You'll need to enable the automatic re-submission checkbox, then specify how long each section of the job should run for. You may also need to change the job time limit.
In this example each section will run for 5 days, so there will be 6 sections to make up a 1 month simulation.
You'll also need to make sure a model dump is written after each section for the model to be restarted from. In Atmosphere->Control->Post processing->Dumping and Meaning check how often restart dumps are being written, the section length should be a multiple of the regular dump frequency to ensure a restart dump is written on the last time-step of each section.
In this example a restart dump is written every 5 days, at the end of each run section.

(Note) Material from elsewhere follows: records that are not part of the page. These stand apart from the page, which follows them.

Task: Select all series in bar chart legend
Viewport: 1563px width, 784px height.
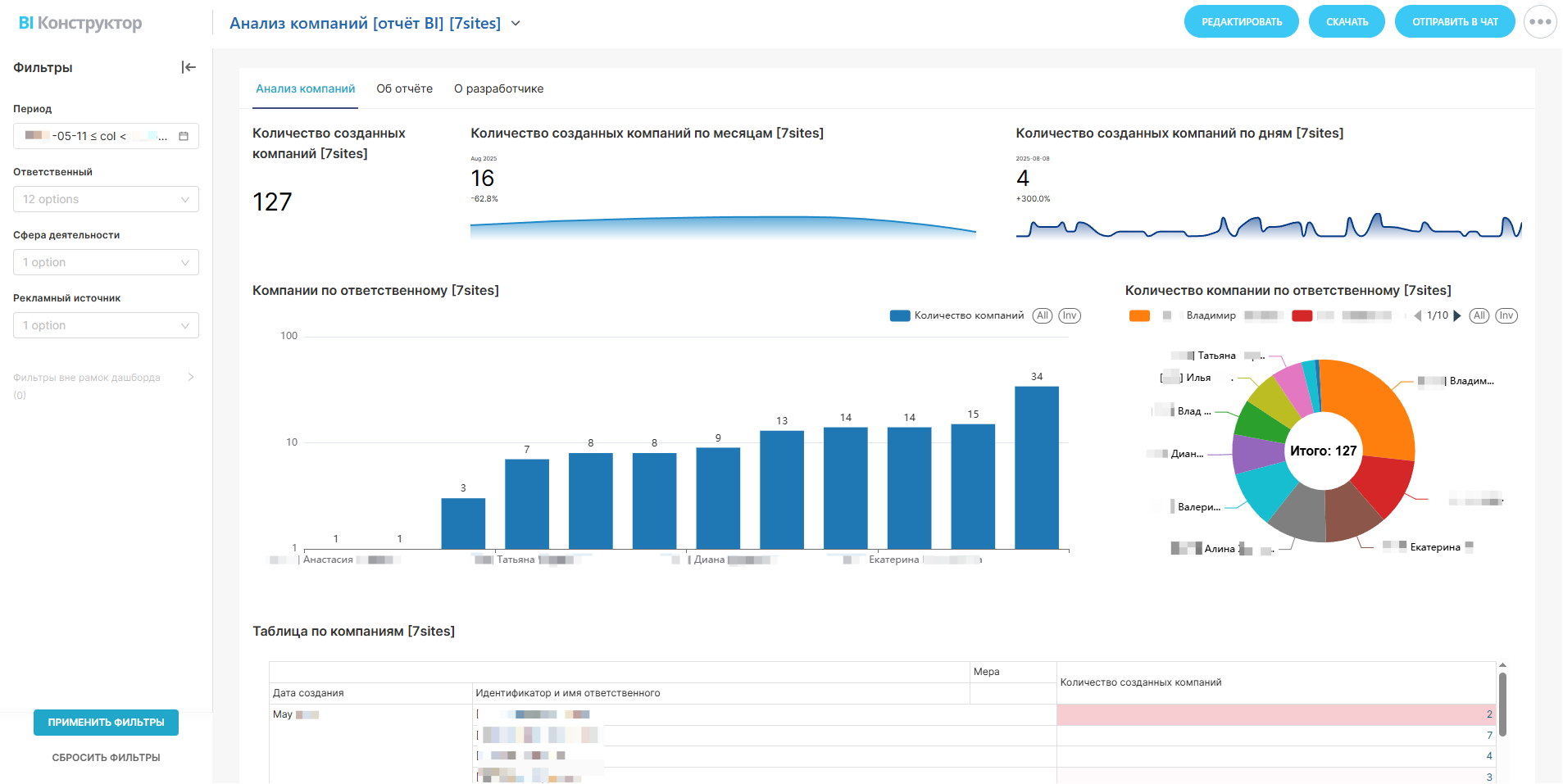Action: click(1042, 316)
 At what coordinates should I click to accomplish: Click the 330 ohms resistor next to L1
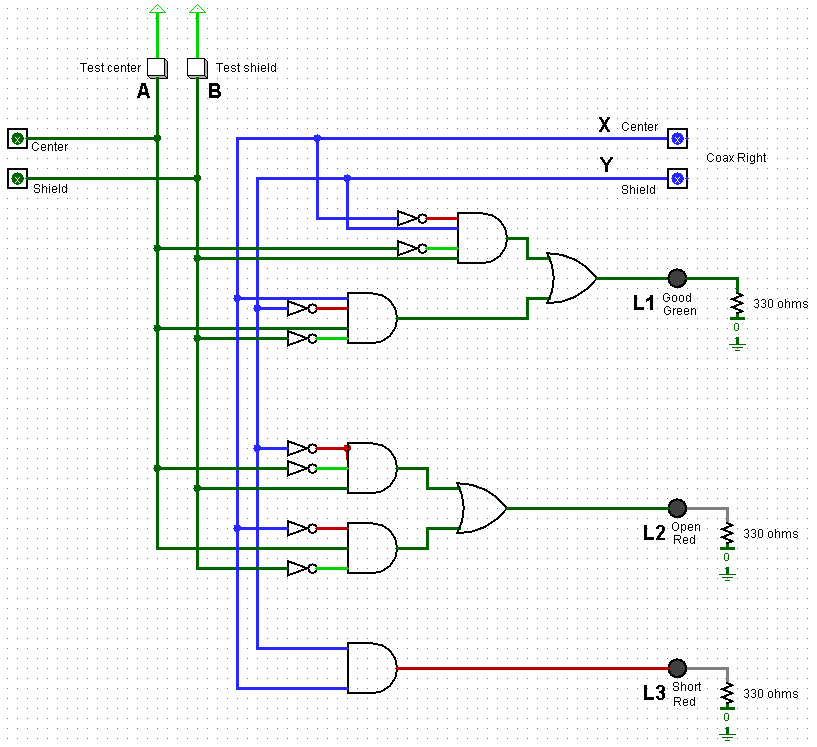(738, 303)
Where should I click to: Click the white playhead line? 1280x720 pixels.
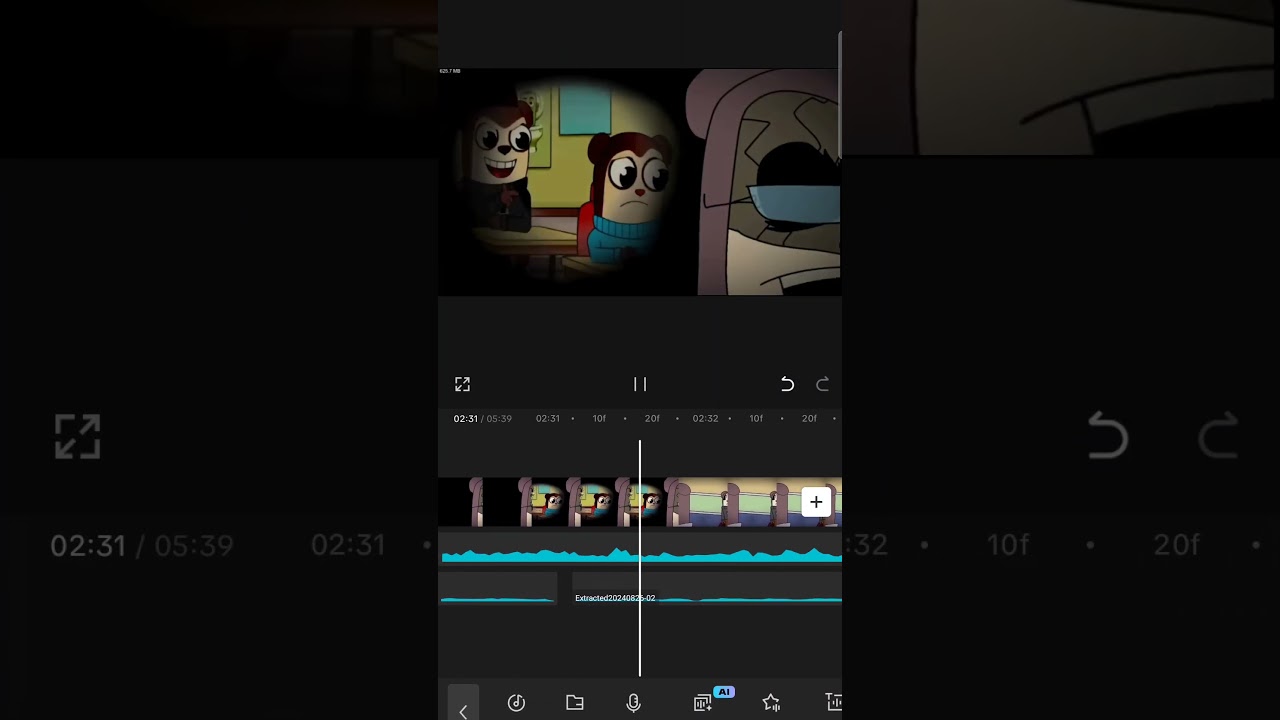click(x=640, y=640)
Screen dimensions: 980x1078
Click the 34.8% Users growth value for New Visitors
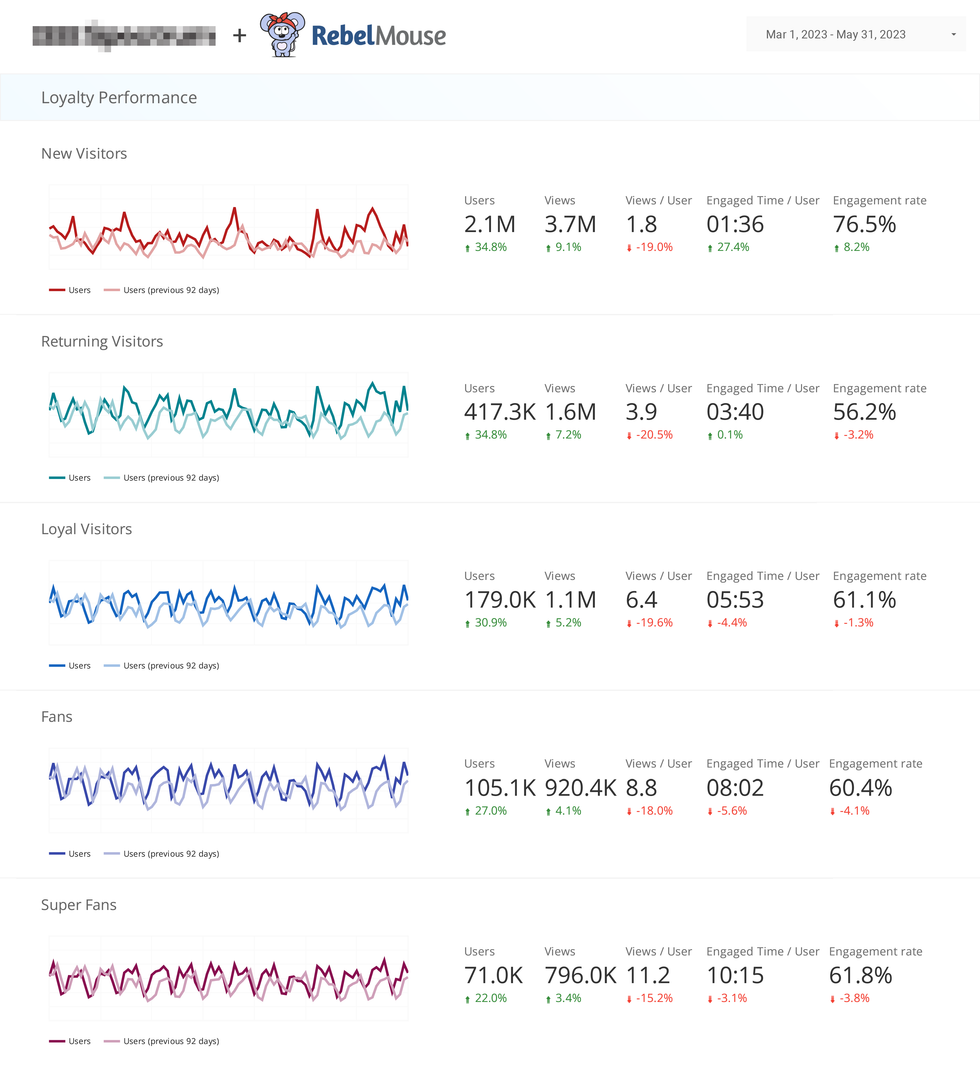pyautogui.click(x=488, y=246)
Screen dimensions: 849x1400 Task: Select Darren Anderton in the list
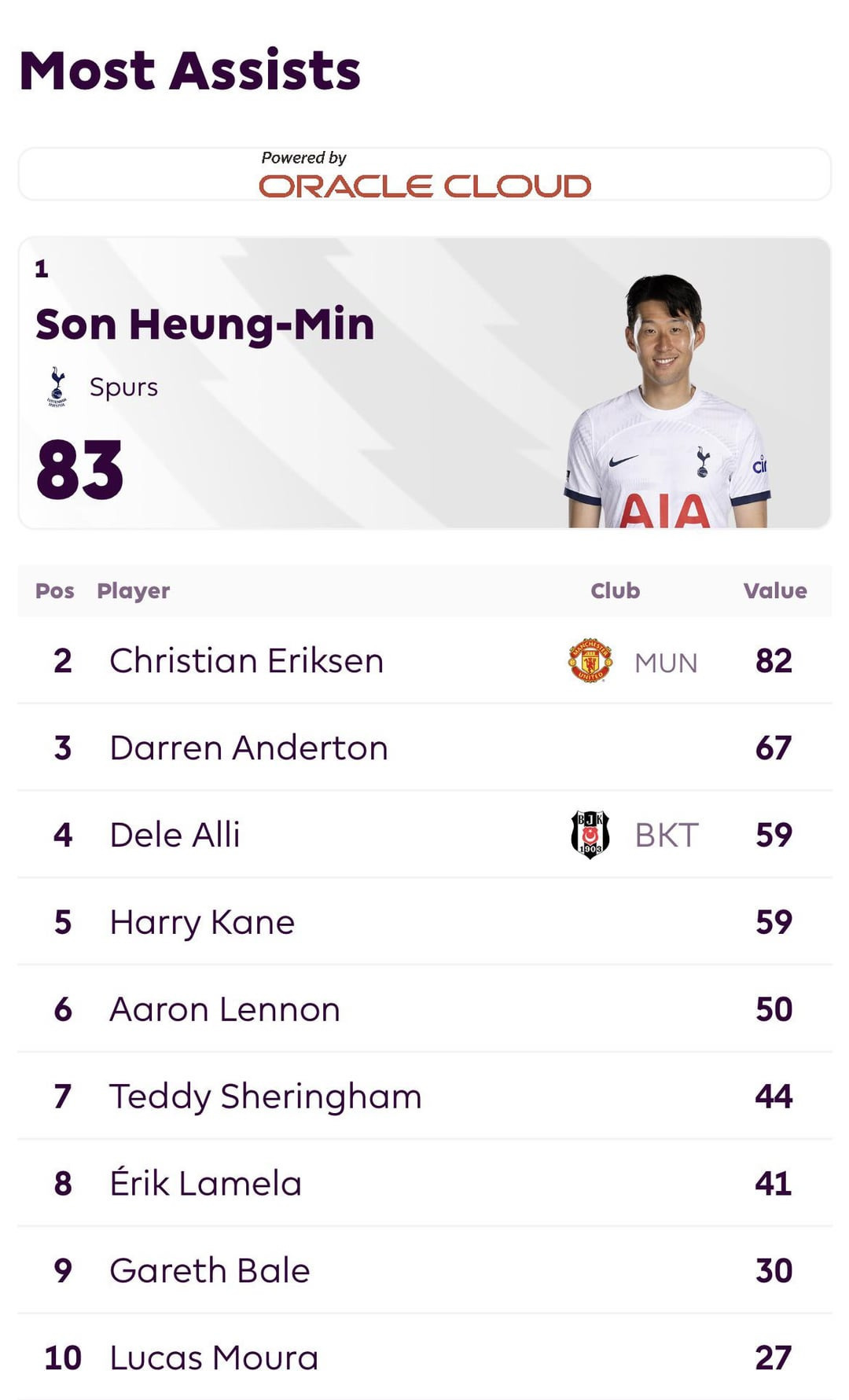click(x=248, y=748)
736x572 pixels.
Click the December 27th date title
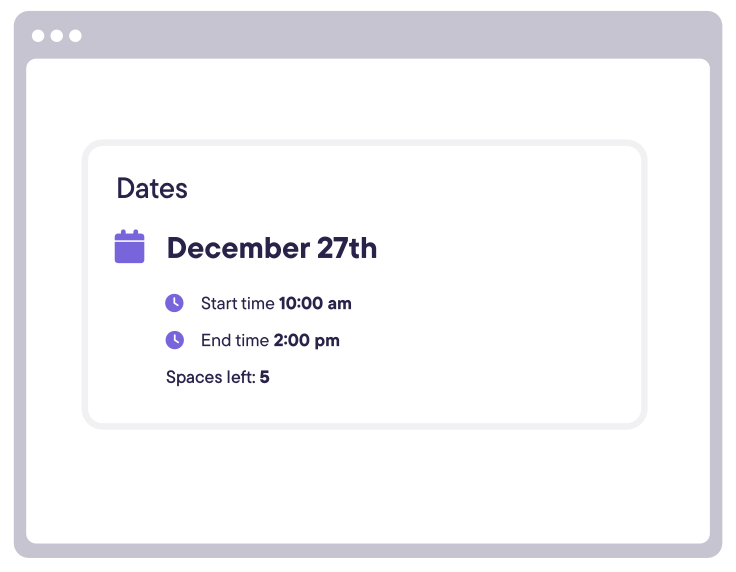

The initial run will run the reconfiguration on the ancillary files and initial conditions, run the model for a single section and output a restart file from which the job can be continued. For this run the ancillary file ~access/crun.ed must be disabled
Once the initial run has completed further runs can be continued from the restart files. The handedit ~access/crun.ed makes the job read from restart files instead of reconfiguring the initial conditions. The model will run for a single section and then output the next checkpoint, then resubmit itself to the queue to run the next segment. This will continue until the model has run for the total length of the simulation.
Extending the run length
You are able to extend the total run duration by setting a longer total run length in the UMUI once you've started the run. Either wait for the current section to complete or manually stop the run using 'qdel'. Then increase the run length setting in the UMUI and process & submit as a CRUN. Be sure to check that any ancillary files that you are using will be valid for the new run duration.